Your life will improve a lot. You will finally put a bandage over your wounded heart, and begin the healing process. Right now, you have a huge, open wound, and every time he makes his childish threats, he picks the scab off the wound. Your wounded heart is not healing. That is why you have had 3 more days of crying.
But when you finally tell him "No more, you are NOT picking off my scab again. I am taking control of my life" you will finally start the healing process.
You CAN have a happy life, and happy M. But not with this guy.
He tells you he will get into anger management classes as soon as he can, but they don't start until May? Load of crap. If he was finally sick of himself, and his bad behavior, he would do whatever it takes to get healthy. He could spend money on counseling right now, today, if he truly wanted to. He just doesn't want to bad enough. He wants to string you along as long as possible, cake eating.
The fact is this: When you finally break free from him, for good, and let him know that you are no longer available to him, he will find another OW. Someone else who will put up with his crap. of course, in the beginning he will treat her like a queen, shower her with gifts,and tell her that she "understands him SO much better than his W did" and "She is his true soul mate"
But eventually, that relationship will fall apart too. When his true self starts to show. You think that you are married to a truly good man, who is just acting badly right now. But that is not the case. you are married to an abuser, a controller, who is only looking for a woman to make him "feel good about himself". He doesn't care about your EN, he just wants you to take care of his. But in real life, even in good M's, people sometimes have bad days. Sad days. Days when they just feel bad. No spouse can make you feel 100% good all the time. And when this man feels bad, he lashes out,and blames you. And he will do that to the next woman too. He will act like a Prince in the beginning, and slowly he will go back to his true, controlling self. If she has 1 bad day, he will yell, scream, and call her names. And she will wonder what SHE did to make him so angry. Just like you are doing right now. And she will wonder what SHE can do to turn him back into the prince, just like you are doing now. But the truth is - he is not the prince. And by then, you will have moved on with your life, and you will feel sorry for her, but it wont be your problem any more.
Tm2L- have you finally come to understand the depths of his sickness? The man has carried on with a teen age girl! He has robbed her of this past year of her life, when she should have been hanging out with boys her own age. I don't want to hear about how she is "mature for her age" or "that is the way it is with band members"
Your H has spent the past year giving this girl the impression that the two of them are a perfect match. Just look at how this girl cried, and became depressed when she thought their relationship was over.
I have a 17 year old step daughter. If some almost 40 year old man starts coming around and hanging out with her, just the two of them, and calling her mobile, I will rip him a new a$$! Mark my words. 17 year old girls should be doing 17 year old things. Not hanging out with creepy older men who should be home with their W and children.
if your H continues to rob this girl of her child hood, you need to tell him what a sicko he is. Your own little girl will be a teenager some day. do you want her putting so much time into a relationship with another woman's H?
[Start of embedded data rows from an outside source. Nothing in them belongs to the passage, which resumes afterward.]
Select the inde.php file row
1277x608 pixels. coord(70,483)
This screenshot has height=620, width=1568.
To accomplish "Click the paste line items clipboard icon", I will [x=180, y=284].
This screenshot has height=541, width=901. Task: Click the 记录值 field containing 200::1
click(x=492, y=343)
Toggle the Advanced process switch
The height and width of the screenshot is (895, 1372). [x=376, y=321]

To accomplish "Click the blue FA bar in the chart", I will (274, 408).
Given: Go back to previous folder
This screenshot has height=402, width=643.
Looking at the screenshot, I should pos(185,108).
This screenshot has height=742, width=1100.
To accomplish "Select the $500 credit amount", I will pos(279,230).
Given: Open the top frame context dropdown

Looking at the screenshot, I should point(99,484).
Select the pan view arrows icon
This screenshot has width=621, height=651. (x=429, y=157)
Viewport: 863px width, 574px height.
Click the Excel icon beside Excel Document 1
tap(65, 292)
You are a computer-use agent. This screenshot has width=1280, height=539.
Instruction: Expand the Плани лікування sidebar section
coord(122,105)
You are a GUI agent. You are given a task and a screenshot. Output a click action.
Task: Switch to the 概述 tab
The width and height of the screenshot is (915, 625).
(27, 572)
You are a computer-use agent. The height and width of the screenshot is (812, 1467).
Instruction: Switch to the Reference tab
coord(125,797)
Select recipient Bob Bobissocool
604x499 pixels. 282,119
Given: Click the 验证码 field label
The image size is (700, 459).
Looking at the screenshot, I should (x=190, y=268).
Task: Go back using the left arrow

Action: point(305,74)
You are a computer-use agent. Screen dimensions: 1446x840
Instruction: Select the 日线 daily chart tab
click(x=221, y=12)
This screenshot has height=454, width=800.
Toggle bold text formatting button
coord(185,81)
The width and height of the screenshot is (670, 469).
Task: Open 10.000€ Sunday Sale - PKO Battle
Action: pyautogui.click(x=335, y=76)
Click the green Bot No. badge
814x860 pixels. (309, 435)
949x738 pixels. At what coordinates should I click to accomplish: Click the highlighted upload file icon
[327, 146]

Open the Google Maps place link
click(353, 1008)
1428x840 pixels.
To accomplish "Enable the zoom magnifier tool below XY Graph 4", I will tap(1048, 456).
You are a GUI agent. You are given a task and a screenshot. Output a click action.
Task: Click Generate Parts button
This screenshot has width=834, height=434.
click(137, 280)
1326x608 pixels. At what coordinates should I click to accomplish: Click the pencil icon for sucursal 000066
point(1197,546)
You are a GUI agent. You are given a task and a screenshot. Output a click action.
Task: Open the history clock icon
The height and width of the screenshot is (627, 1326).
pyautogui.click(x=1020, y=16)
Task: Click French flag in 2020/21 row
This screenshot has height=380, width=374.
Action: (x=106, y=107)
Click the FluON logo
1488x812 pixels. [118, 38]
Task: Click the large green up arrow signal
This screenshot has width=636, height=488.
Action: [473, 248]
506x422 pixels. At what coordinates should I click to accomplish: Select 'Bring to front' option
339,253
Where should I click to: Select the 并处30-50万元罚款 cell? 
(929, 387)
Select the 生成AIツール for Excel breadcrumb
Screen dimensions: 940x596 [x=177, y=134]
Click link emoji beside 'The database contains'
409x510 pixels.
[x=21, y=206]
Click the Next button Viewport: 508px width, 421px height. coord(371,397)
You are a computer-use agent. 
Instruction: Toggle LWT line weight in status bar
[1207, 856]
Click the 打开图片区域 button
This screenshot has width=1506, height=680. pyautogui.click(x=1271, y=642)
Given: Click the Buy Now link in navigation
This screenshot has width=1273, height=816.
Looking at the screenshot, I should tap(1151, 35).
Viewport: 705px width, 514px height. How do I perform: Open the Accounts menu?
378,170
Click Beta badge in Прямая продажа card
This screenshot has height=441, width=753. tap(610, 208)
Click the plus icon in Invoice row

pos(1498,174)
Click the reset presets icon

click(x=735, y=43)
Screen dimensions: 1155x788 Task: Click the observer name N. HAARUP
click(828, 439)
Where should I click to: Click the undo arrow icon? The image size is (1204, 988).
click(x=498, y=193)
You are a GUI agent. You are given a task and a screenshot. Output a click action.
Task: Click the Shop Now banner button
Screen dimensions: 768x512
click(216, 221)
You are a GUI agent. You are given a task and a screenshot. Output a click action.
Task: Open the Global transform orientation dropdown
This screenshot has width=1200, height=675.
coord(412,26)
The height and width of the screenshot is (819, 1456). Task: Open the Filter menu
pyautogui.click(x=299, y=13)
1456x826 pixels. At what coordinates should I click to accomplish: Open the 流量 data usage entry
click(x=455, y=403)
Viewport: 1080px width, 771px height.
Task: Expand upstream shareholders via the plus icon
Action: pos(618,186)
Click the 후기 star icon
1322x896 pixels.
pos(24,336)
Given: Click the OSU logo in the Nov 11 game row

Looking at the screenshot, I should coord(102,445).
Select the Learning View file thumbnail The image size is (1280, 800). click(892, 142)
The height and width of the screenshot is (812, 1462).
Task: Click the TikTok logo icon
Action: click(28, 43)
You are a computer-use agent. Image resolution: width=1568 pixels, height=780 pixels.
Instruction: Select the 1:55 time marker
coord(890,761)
I don't think he will ever truly file the papers. you have signed them, you gave them to him.
Pull yourself together, and file them yourself. He will freak out, but so what. File the papers, and put the house up for sale. I can not imagine that you will ever be truly safe there - and it sounds like the kids are not really happy there. Sell it and move. Start building your own life. Dont give this man one more day of your precious time. You are NOT helping the kids, by staying "married" to a man who acts like he is single.


Married 18 years
D Day June 25, 2003
Divorced December 17, 2003

Newly married to a wonderful man!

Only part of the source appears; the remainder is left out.